5. Filippo Brunelleschi
Filippo Brunelleschi (1377-1446) was an architect and sculptor wh transformed the world of architecture in the early 15th century. His most famous work is Florence Cathedral and more specifically the astounding dome of this magnificent church.
What’s remarkable about the immense brick dome is that it was the first time since antiquity that a structure like this was constructed and it remains the largest brick dome in the world today. The contributions of Brunelleschi exceed this achievement as they extend to the fields of sculpture, mathematics, engineering, and ship design.
6. Donato Bramante
Donato Bramante (1444-1514) was another Italian architect who is credited with introducing Renaissance architecture to Milan and HIgh Renaissance architecture to Rome. He built on top of his predecessor Brunelleschi to develop one of the most influential architectural works in history.
Some of his most impressive achievements are a little temple referred to as the “Tempietto” in the courtyard of San Pietro in Montorio in Rome, and the original design of St. Peter’s Basilica. Both structures have been immensely influential in the world of architecture in both Europe and the United States.
Tiziano Vecelli (1490-1576) is considered to be one of the leading artists of the Venetian School of the 16th century. He was an incredibly versatile artist who left behind amazing paintings of all types of subject matter, ranging from portraits to huge mythological allegories.
He died of very old age and left behind a legacy in the city of Venice that is unmatched by any other artist. He became one of the most sought-after Italian artists in Europe as well, finding patrons at the Habsburg court and the Papal States.
Jacopo Robusti (1518-1594) was a Mannerist artist who lived and worked in Venice when Titian was already an established painter in the city. He still managed to earn commissions from the highest levels and left a permanent mark by decorating churches and palaces in Venice with astounding paintings.
He went by the nickname Tintoretto as a child but was often referred to as “Il Furioso” as well. This was a reference to the remarkable style in which he produced paintings, defined by his incredible pace and bold brushstrokes. He created the largest canvas painting in the world called “Il Paradiso” which is located in the main hall of the Doge’s Palace in the city.
9. Paolo Veronese
Paolo Veronese (1528-1588) was the third artist who dominated the art scene in Venice in the 16th century. He was the youngest of the three leading figures of the Venetian School and although he is considered to be a supreme colorist, is often regarded as the least renowned.

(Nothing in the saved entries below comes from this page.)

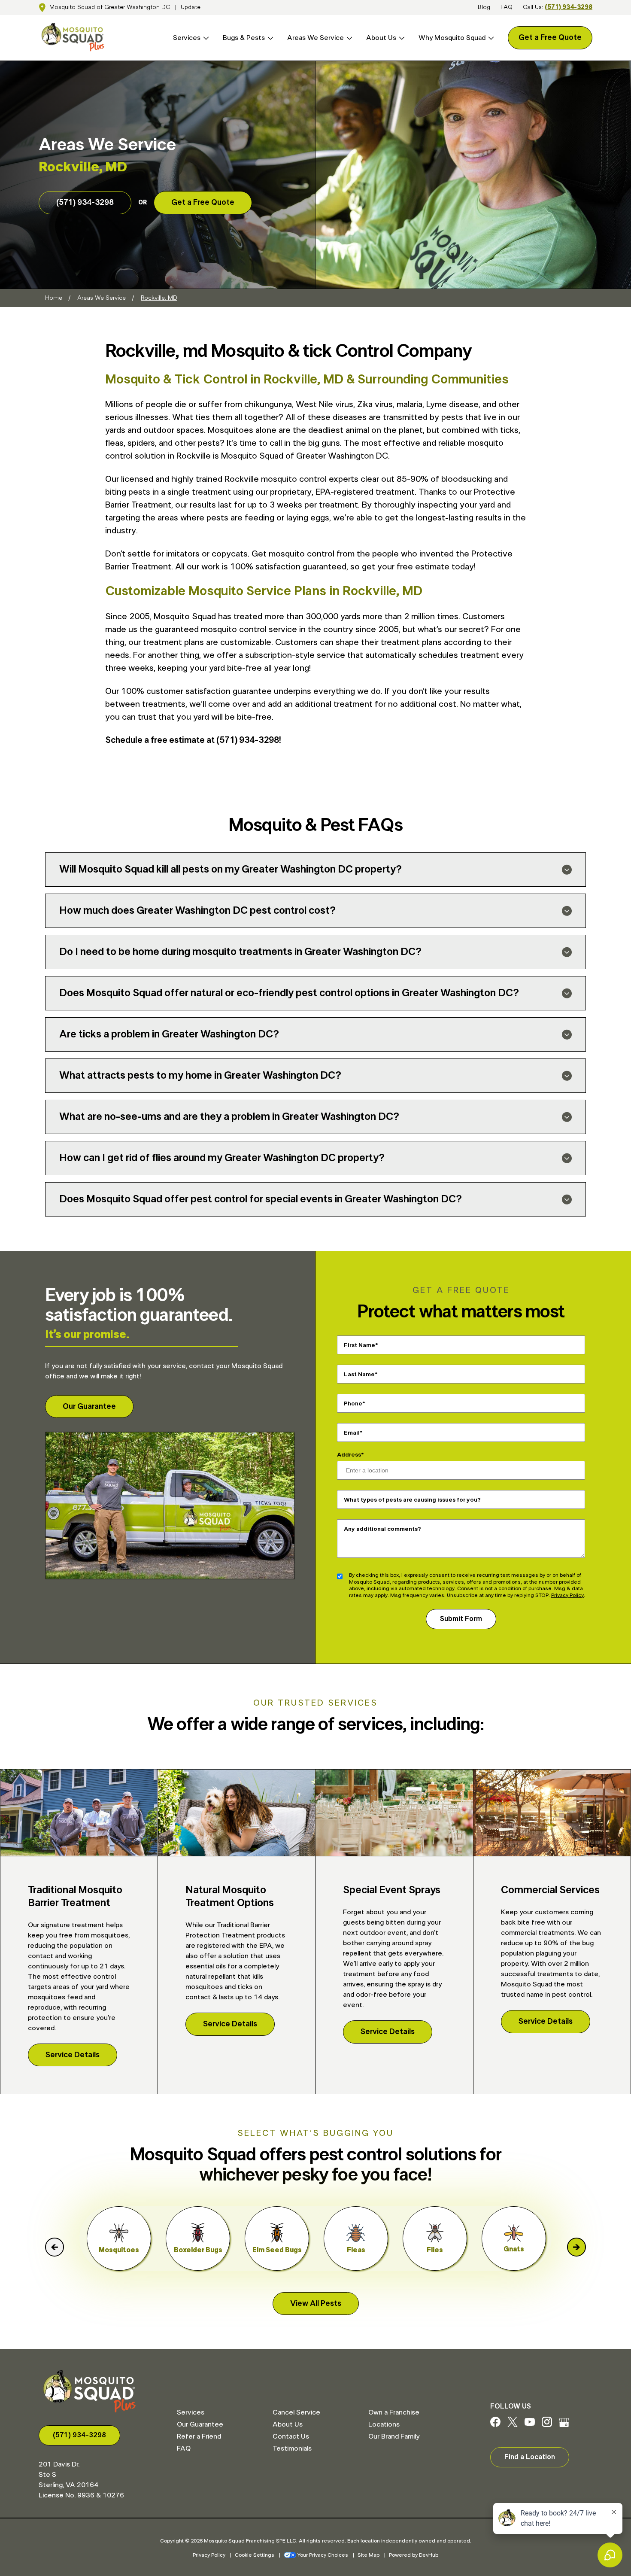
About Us (381, 37)
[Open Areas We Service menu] (348, 38)
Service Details (73, 2055)
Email (352, 1432)
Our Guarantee (89, 1407)
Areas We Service (315, 37)
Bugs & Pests (244, 37)
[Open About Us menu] (400, 38)
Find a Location (529, 2457)
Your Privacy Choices (322, 2555)
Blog (484, 7)
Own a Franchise (393, 2412)
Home (53, 298)
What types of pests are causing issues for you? (412, 1499)
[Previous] (54, 2247)
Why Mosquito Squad (452, 37)
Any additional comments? (382, 1529)
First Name (359, 1345)
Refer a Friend (199, 2436)
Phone (353, 1403)
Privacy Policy (567, 1595)
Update (190, 7)
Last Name (359, 1374)
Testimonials (292, 2448)
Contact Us (291, 2436)
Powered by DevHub (413, 2555)
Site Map (368, 2555)
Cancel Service (296, 2412)
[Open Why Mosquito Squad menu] (489, 38)
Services (186, 37)
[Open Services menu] (204, 38)
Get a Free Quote (550, 38)
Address (349, 1455)
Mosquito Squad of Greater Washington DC (109, 7)
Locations (384, 2424)
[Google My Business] (564, 2424)
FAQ (507, 7)
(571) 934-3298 (568, 7)
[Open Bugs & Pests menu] (269, 38)
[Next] (576, 2247)
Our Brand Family (393, 2436)
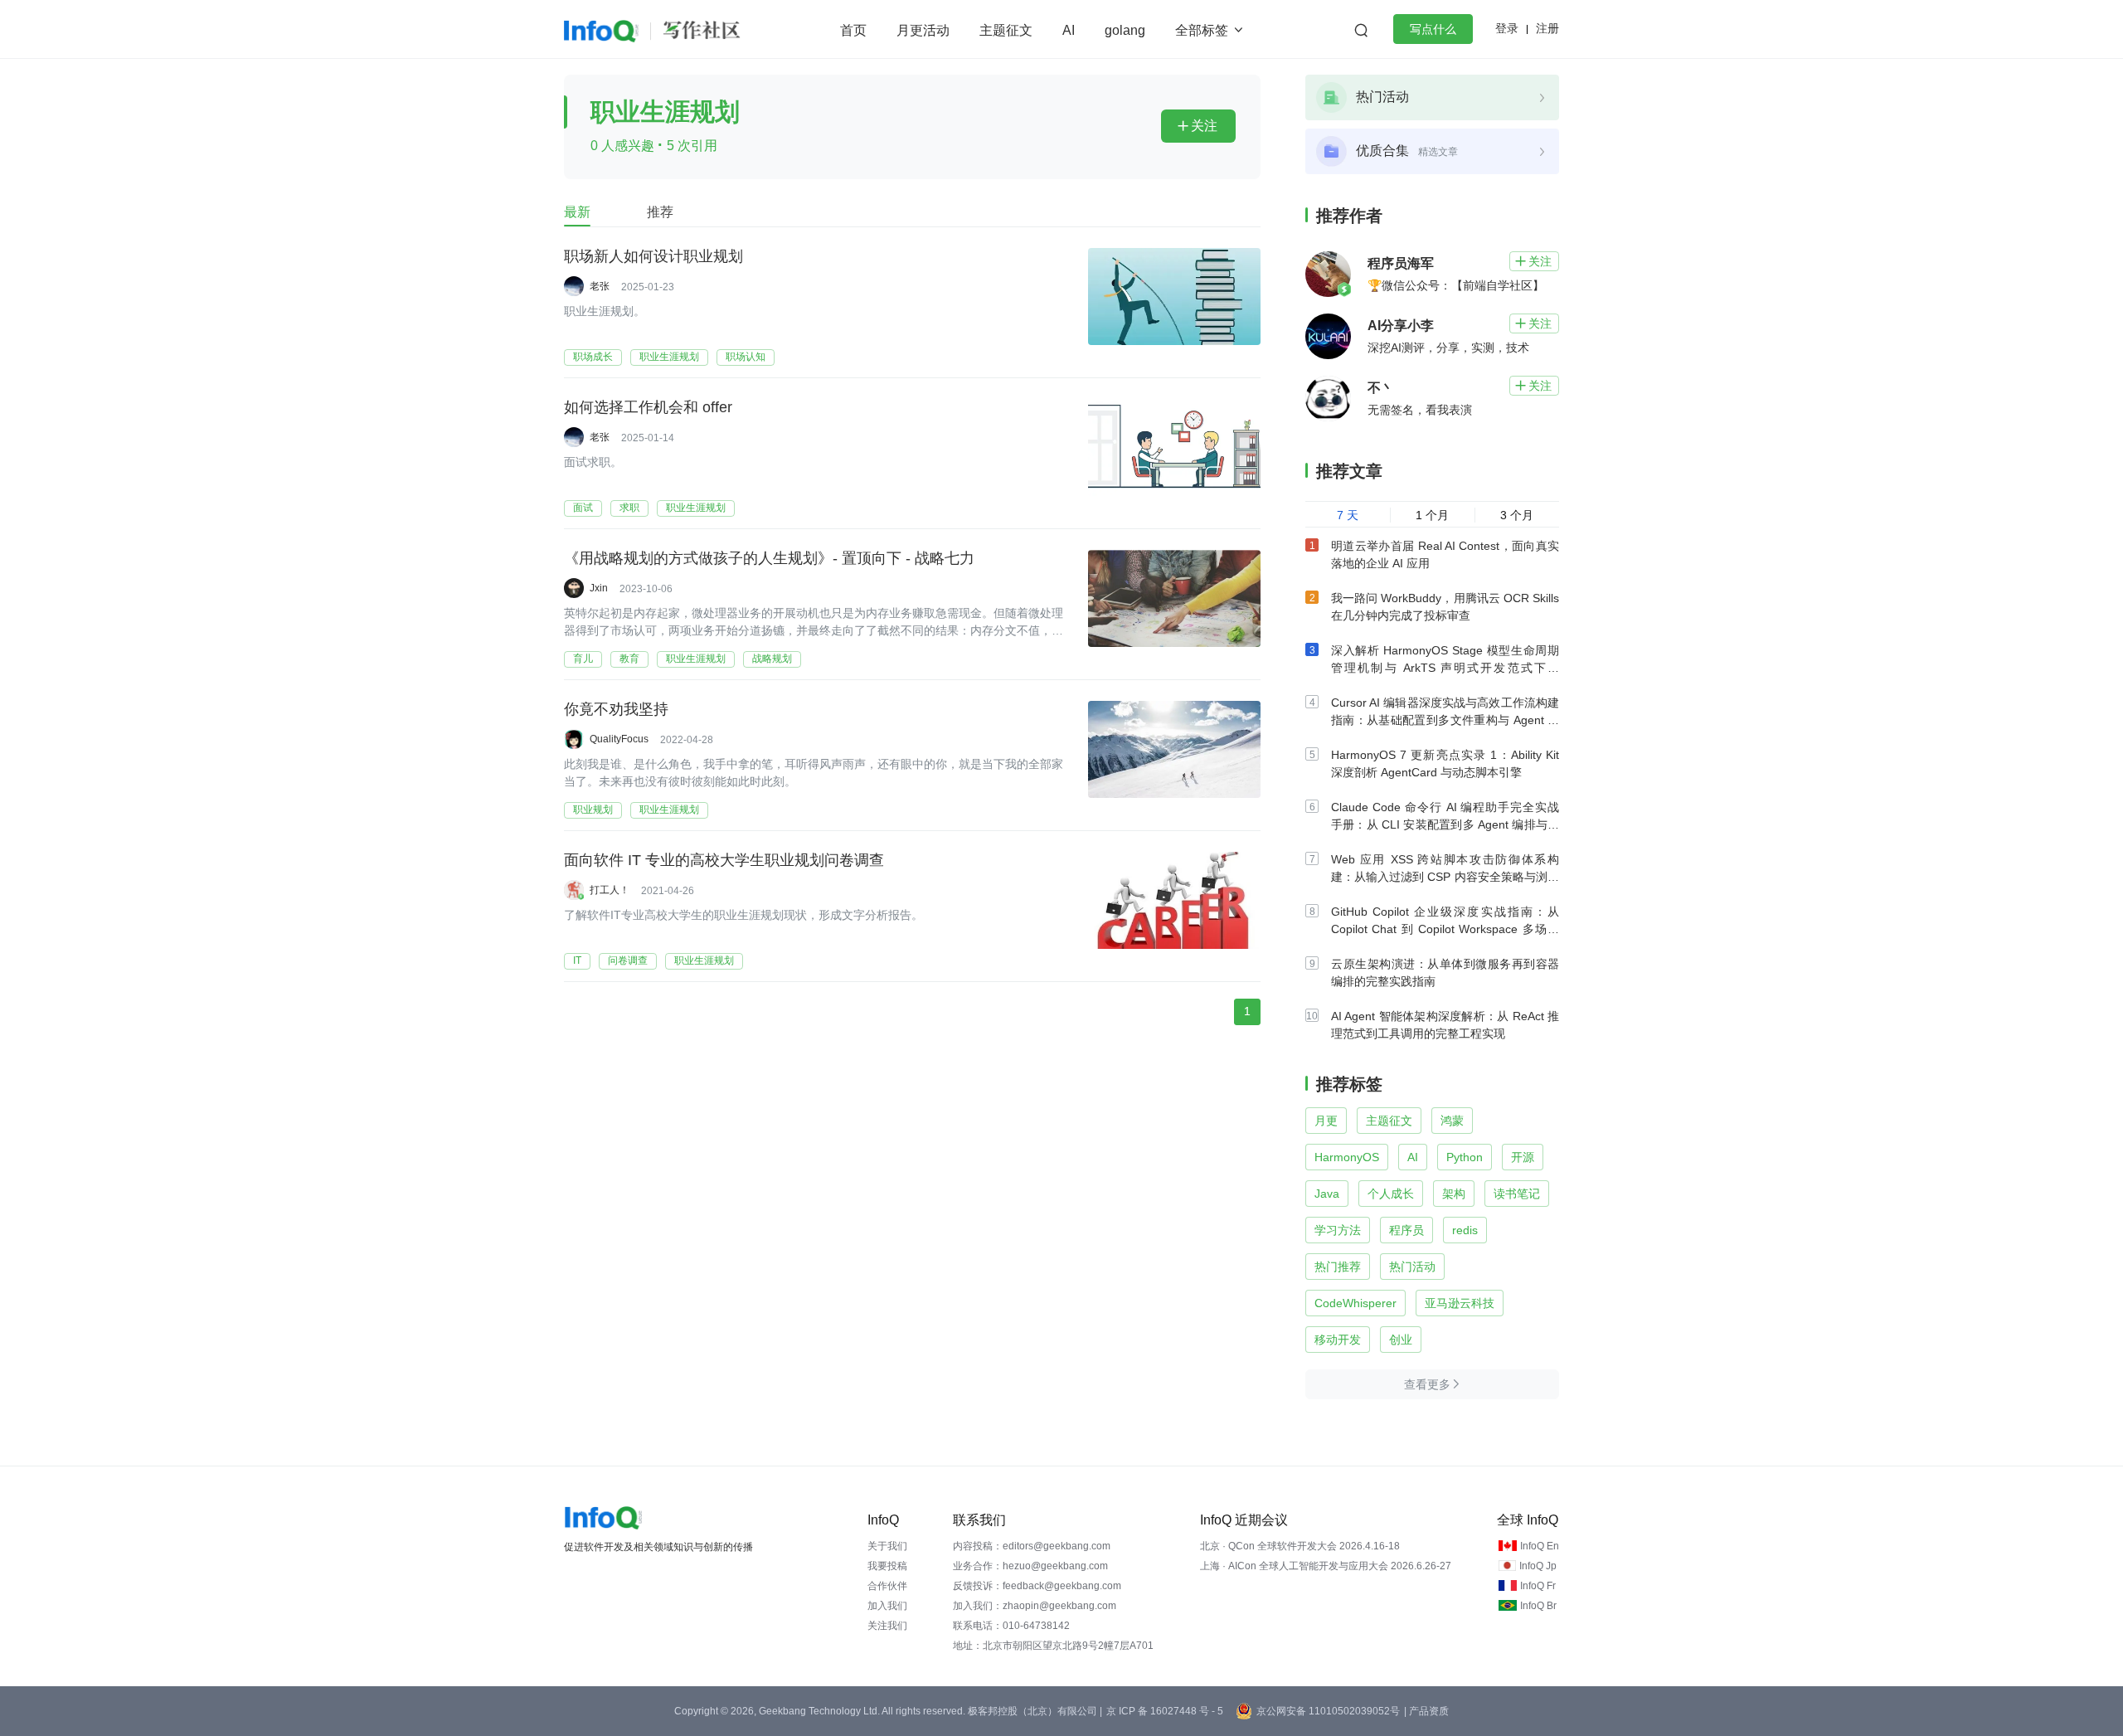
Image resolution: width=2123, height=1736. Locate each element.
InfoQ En (1539, 1546)
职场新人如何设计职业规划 (653, 256)
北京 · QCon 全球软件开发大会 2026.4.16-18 (1300, 1546)
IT (577, 960)
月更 (1326, 1120)
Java (1326, 1193)
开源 (1522, 1157)
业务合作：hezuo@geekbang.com (1030, 1566)
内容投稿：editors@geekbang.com (1031, 1546)
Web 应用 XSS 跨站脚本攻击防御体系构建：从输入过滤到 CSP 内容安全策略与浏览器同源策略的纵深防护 (1445, 877)
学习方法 (1337, 1230)
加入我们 (887, 1606)
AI (1068, 30)
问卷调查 (628, 960)
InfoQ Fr (1538, 1586)
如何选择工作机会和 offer (648, 407)
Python (1464, 1157)
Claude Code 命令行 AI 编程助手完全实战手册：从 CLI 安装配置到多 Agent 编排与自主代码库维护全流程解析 (1445, 824)
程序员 (1406, 1230)
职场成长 (593, 356)
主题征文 (1005, 30)
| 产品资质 (1426, 1711)
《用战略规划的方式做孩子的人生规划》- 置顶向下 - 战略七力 (769, 558)
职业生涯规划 (669, 356)
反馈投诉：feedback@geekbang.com (1037, 1586)
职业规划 (593, 809)
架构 (1453, 1193)
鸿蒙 (1452, 1120)
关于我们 (887, 1546)
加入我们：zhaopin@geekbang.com (1034, 1606)
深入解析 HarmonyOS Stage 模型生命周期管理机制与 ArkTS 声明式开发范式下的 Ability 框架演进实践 (1445, 668)
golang (1125, 30)
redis (1465, 1230)
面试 (583, 507)
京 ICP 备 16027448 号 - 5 (1164, 1711)
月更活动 (923, 30)
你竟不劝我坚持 (616, 709)
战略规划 (772, 658)
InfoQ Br (1538, 1606)
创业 (1400, 1339)
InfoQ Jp (1538, 1566)
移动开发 (1337, 1339)
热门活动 (1412, 1266)
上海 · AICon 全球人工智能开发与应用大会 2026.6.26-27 (1325, 1566)
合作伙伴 (887, 1586)
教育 (629, 658)
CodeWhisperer (1355, 1303)
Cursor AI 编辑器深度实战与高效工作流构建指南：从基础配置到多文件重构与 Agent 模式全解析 (1445, 720)
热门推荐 (1337, 1266)
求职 (629, 507)
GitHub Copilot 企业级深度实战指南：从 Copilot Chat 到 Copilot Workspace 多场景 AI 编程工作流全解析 (1445, 929)
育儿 (583, 658)
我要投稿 (887, 1566)
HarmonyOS (1346, 1157)
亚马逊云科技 (1459, 1303)
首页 (853, 30)
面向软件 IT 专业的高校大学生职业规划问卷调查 (724, 860)
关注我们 (887, 1625)
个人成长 (1391, 1193)
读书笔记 (1517, 1193)
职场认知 (745, 356)
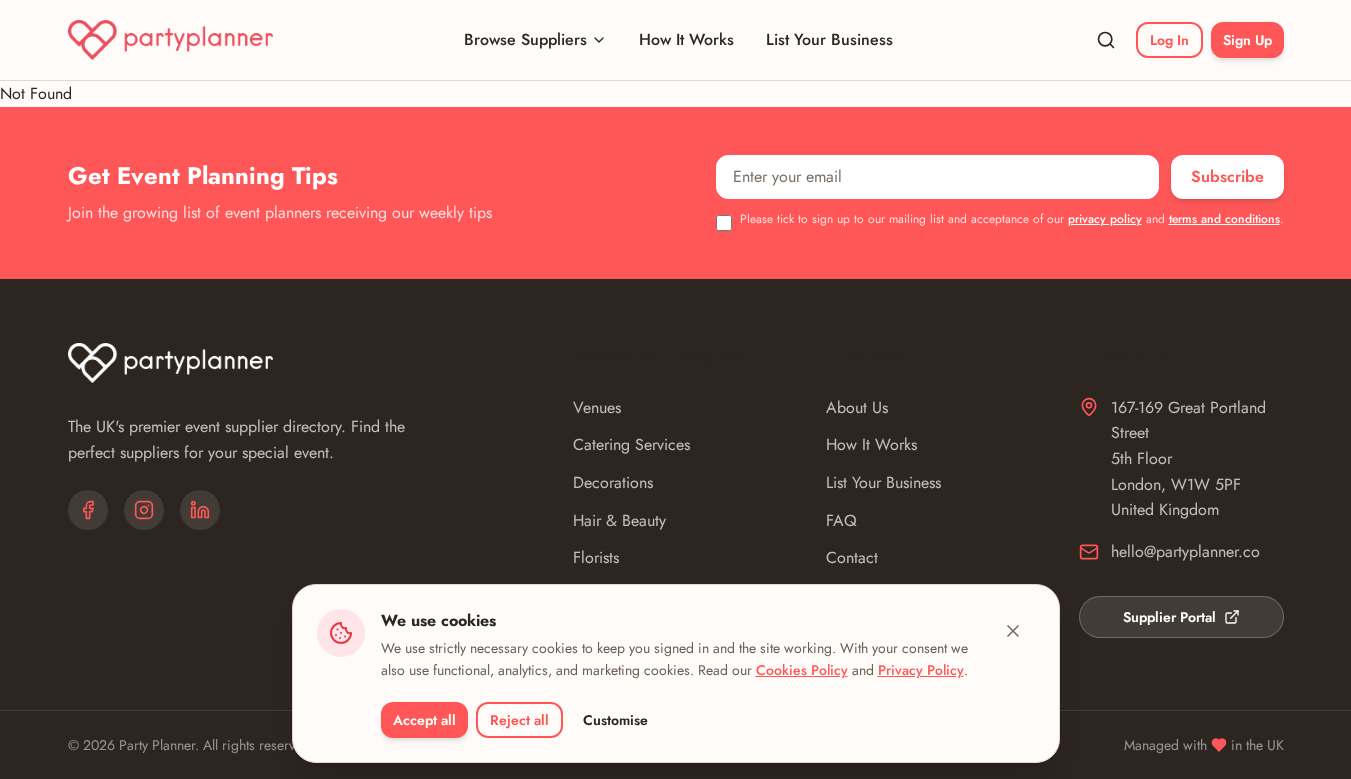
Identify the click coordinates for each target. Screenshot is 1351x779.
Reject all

That being said, his monumental paintings were in high demand during his time and he often earned commissions in favor of Tintoretto and even Titian after permanently moving to the city in 1553. His most renowned artworks are lavish banquet scenes such as “The Wedding at Cana” and “The Feast in the House of Levi.”
Michelangelo Merisi da Caravaggio (1571-1610) can easily be described as one of the most peculiar Italian artists in history. His behavior was at times incomprehensible and he was always up for a good brawl. His turbulent life was eventually cut short by mysterious circumstances after he was on the run after (accidentally) killing a man.
What’s interesting about Caravaggio is that his troubled personality and odd behavior didn’t overshadow his artistic career. Although he initially struggled after moving from Milan to Rome, he still managed to acquire commissions from the highest levels in the city. His incredible paintings which were produced with a distinctive chiaroscuro effect are some of the most fascinating works of art ever created.
11. Gian Lorenzo Bernini
Gian Lorenzo Bernini (1598-1680) was the leading sculptor of his time and is credited with inventing the Baroque style of sculpture. This means the extreme use of dramatic effect and motion, something exemplified by Bernini’s David, his version of the popular Biblical hero.
The famous Italian artist wasn’t merely a sculptor but also a renowned architect. He left his permanent mark on the city of Rome by designing both St. Peter’s Square and becoming the leading architect of St. Peter’s Basilica. These were just a few of the numerous architectural projects that he produced during his extensive career.
12. Antonio Canova
Antonio Canova (1757-1822) emerged during a period in which the dramatic sculptures of Bernini had fallen out of favor and a return to works produced in antiquity was favored. Canova managed to combine the best aspect of Baroque and Neoclassical artists in his sculptures to become the leading artist in Europe of his time.
He initially worked in Venice, moved to Rome in 1780, and became the most sought-after artist in Europe at the end of the 18th century. He earned commissions from patrons in France and England and sculpted both the French Emperor as “Napoleon as Mars the Peacemaker” and his sister Pauline Bonaparte as “Venus Victrix.”